» **What to work on**: Of all the lines in the records below, copy only those that contain the string "button".

» **Data supplied**:

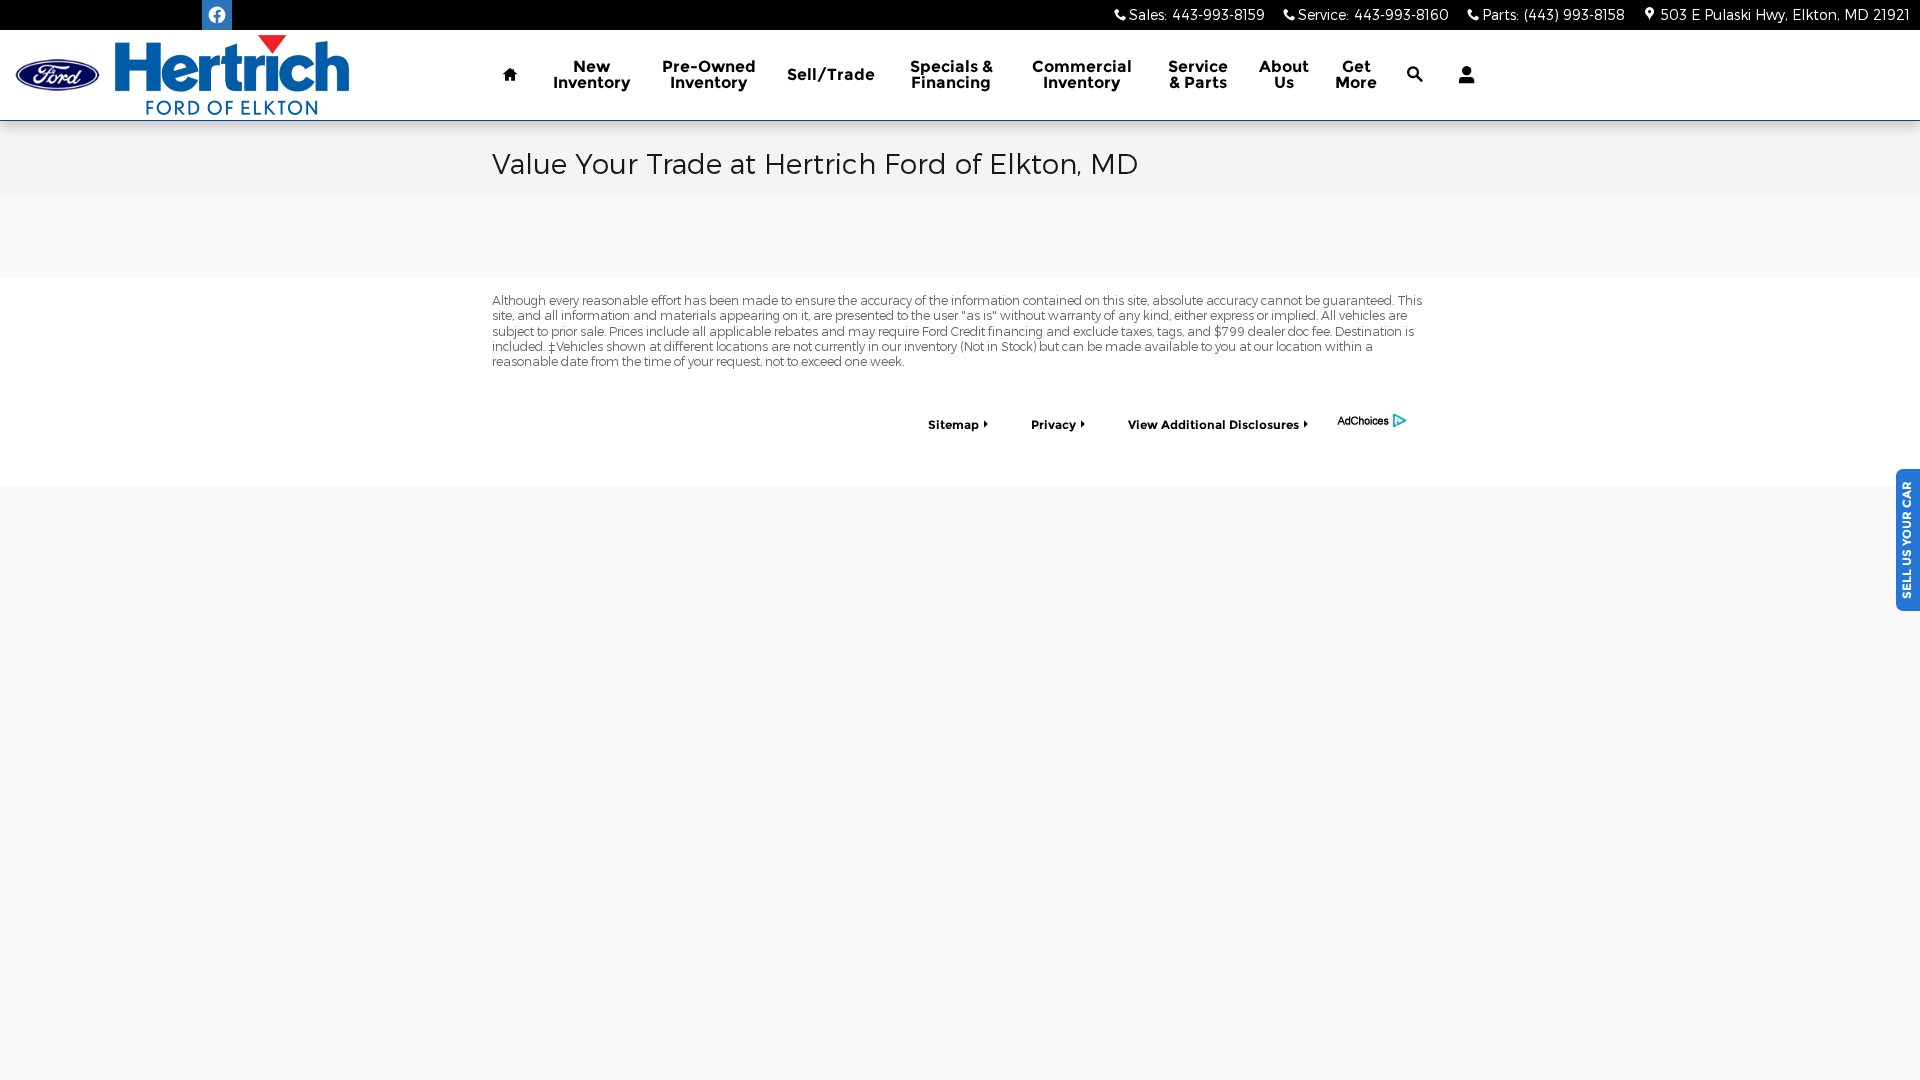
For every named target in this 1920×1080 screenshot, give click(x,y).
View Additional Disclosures (1213, 424)
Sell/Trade (831, 74)
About (1284, 74)
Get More (1356, 74)
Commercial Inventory (1082, 74)
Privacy (1053, 424)
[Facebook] (217, 15)
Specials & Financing (951, 74)
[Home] (57, 75)
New (591, 74)
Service (1198, 74)
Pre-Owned (709, 74)
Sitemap (953, 424)
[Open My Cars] (1461, 75)
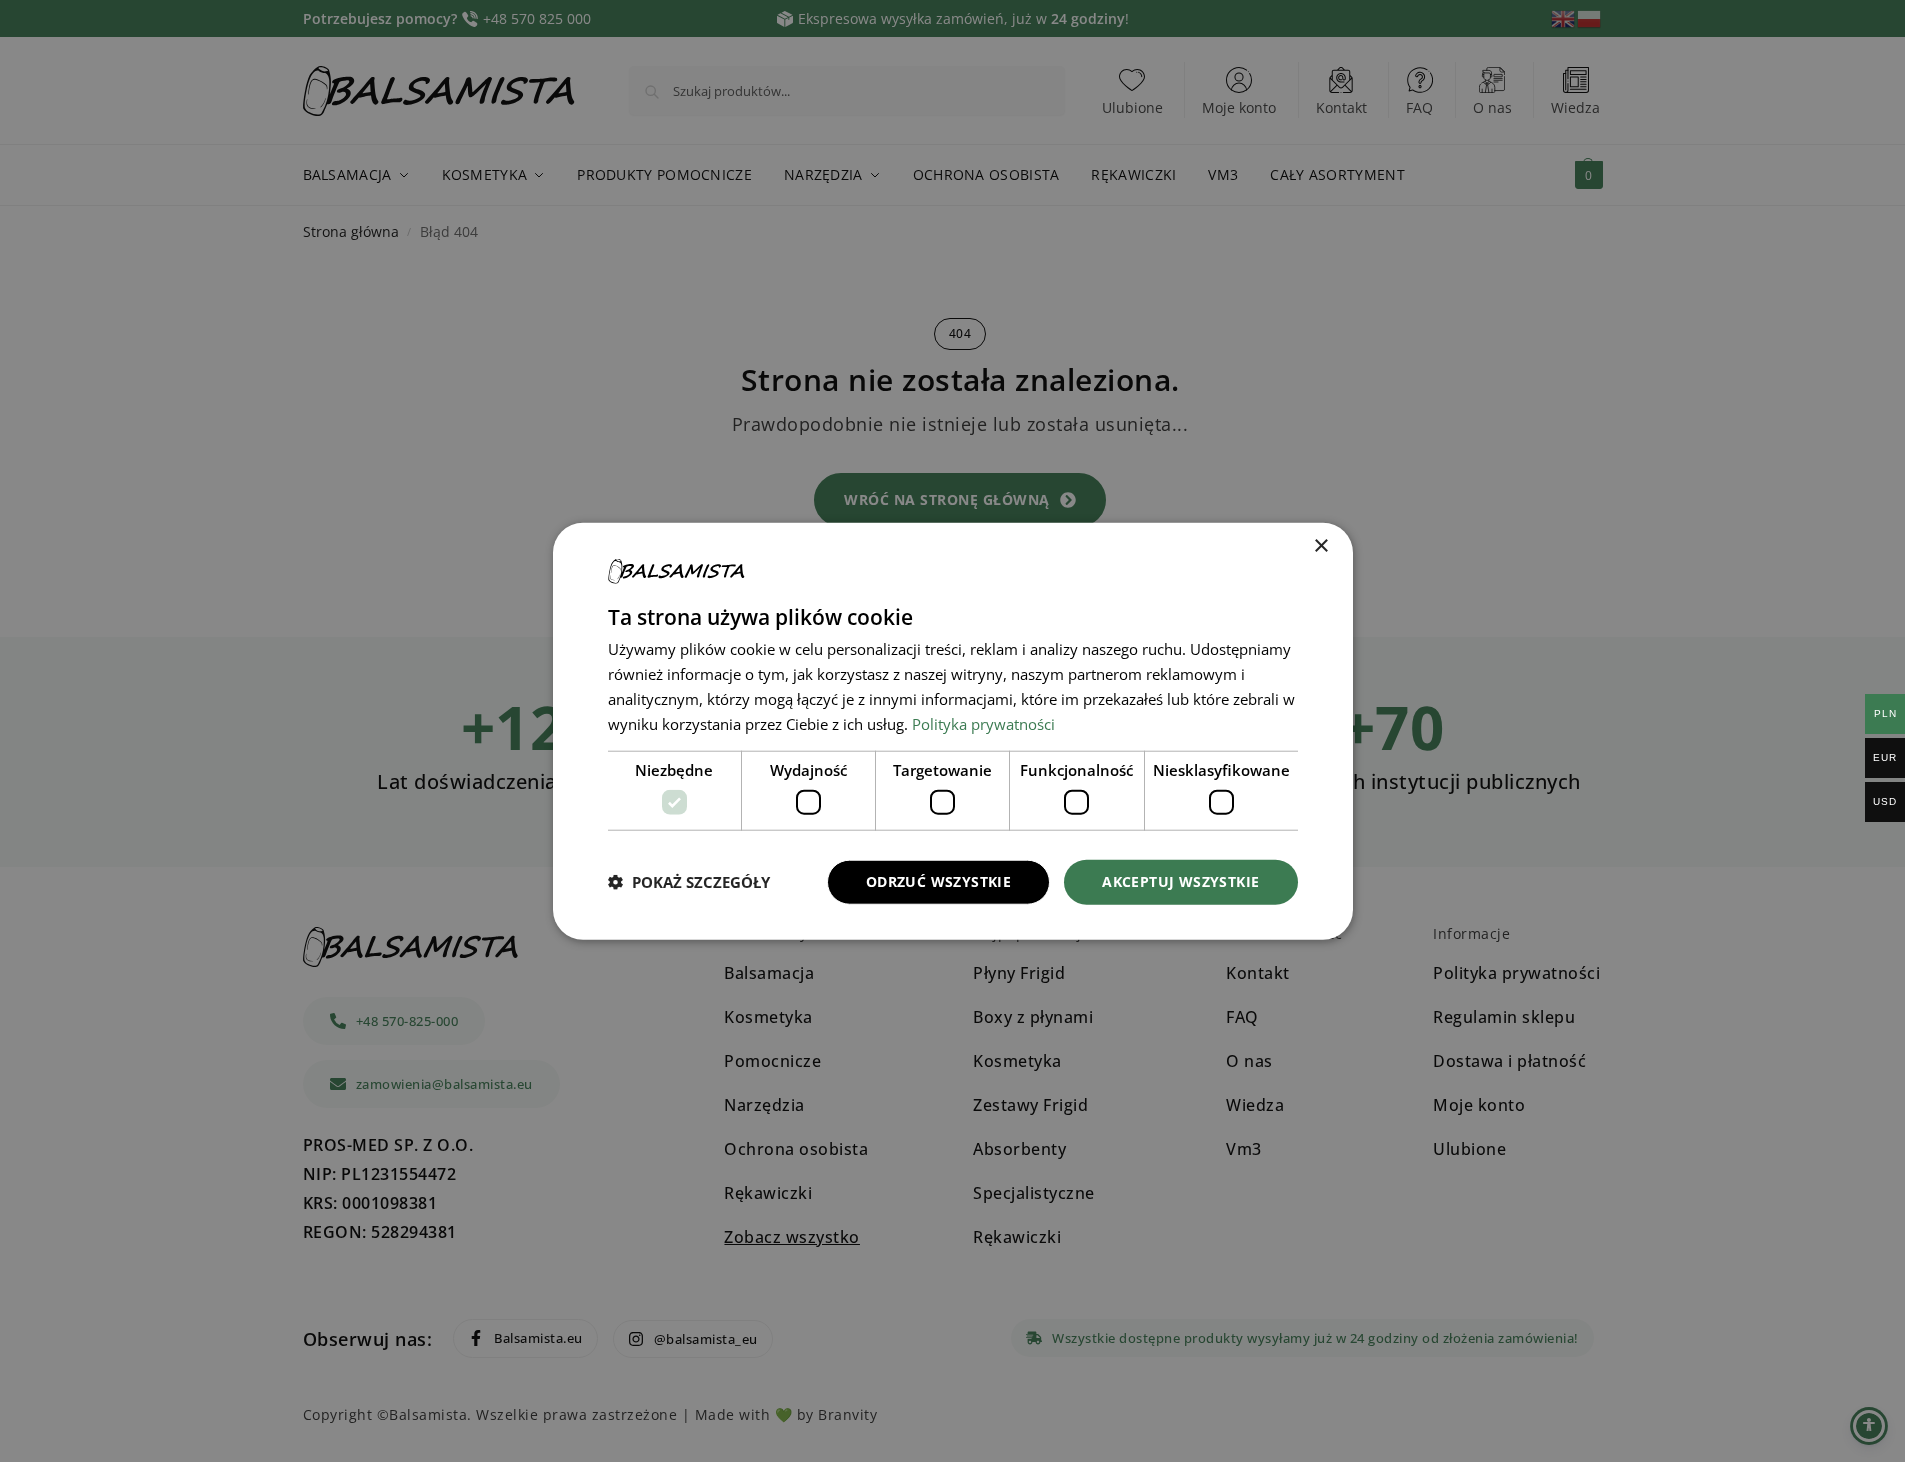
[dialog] (953, 731)
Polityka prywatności (983, 723)
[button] (689, 882)
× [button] (1320, 546)
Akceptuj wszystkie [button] (1180, 881)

» **Completed task**:
[button] (689, 882)
× [button] (1320, 546)
Akceptuj wszystkie [button] (1180, 881)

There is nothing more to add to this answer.